No exceptions September 27, 2005 13 out of 13 found this review helpful
This is a sane and sensible treatment of a most painful subject. Nuland is not only a physician and writer, he is a compassionate human being and an educator. He aims in this work to teach us how to prepare for the inevitable, how to better understand how to deal with death when it comes. As he understands it there is a tendency to romanticize the final moments, to imagine the end of the drama is a kind of bedside scene in which family and friends gather to say farewell to one who peacefully slips off. Nuland would disabuse us of that notion and teach that Death is ordinarily more messy prolonged and complicated than we would like. And that it often comes only through the deprivation of the dignity of the suffering patient. He emphasizes that our human goal should be not to focus overmuch on the death of the person, but rather on their life and its remembrance. He examines the major causes of death, Old Age, Cancer, Heart Disease, Trauma, Aids, Alzheimers. He gives us moving case - histories one of his own grandmother's passing from the world, the other of a young child suddenly killed. He underlines the point that no matter how healthy the person thinks they are they can never know when and how Death will come. No one has a guarantee of an easy way out. He does not really touch upon any religious or spiritual consolation. And though he indicates that he did say the Jewish prayer of mourning Kaddish for his mother he gives no indication that he believes in an afterlife. "If there is a God," he says, "He is present as much in the creation of each of us as He was at the creation of the earth". He again would have us focus on life. And so he warns against those who would struggle at any and all costs to artificially extend life through heroic measures i.e. he urges an acceptance of Death as inevitable and necessary. He on the other side he is in general against giving patients' the right to take their own lives. This work may tell some more than they ever want to know about death, and may help others better prepare for it. The late William Saroyan on his deathbed was seen shaking his head. When he was asked what it is , he said," I knew everybody had to die , but in my case I thought they would make an exception' They did not.
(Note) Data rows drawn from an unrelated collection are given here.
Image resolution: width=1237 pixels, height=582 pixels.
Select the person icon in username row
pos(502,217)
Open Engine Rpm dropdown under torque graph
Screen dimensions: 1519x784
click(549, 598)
For each and every one of us one of the most chilling facts of life is that we too will not be an exception. And as I write this I write it with a certain fear and a prayer to God for help.
Gifted surgeon is a humanist and expressive writer. September 21, 2005 6 out of 7 found this review helpful
Dr. Sherwin Nuland has the rare ability to draw upon his professional experience as a noted surgeon to elaborate and illuminate the twists and turns that affect our physical make-up and body in a writing style evoking clarity, ease and grace. His humanistic touch and bsckground of spirituality shines through " How We Die " and his other book I've read, " The Wisdom of the Body". What Philip Johnson was to architecture, J. Robert Oppenheimer to physics, Eduard Manet to painting, "Shep" Nuland is to the medical profession as author and surgeon.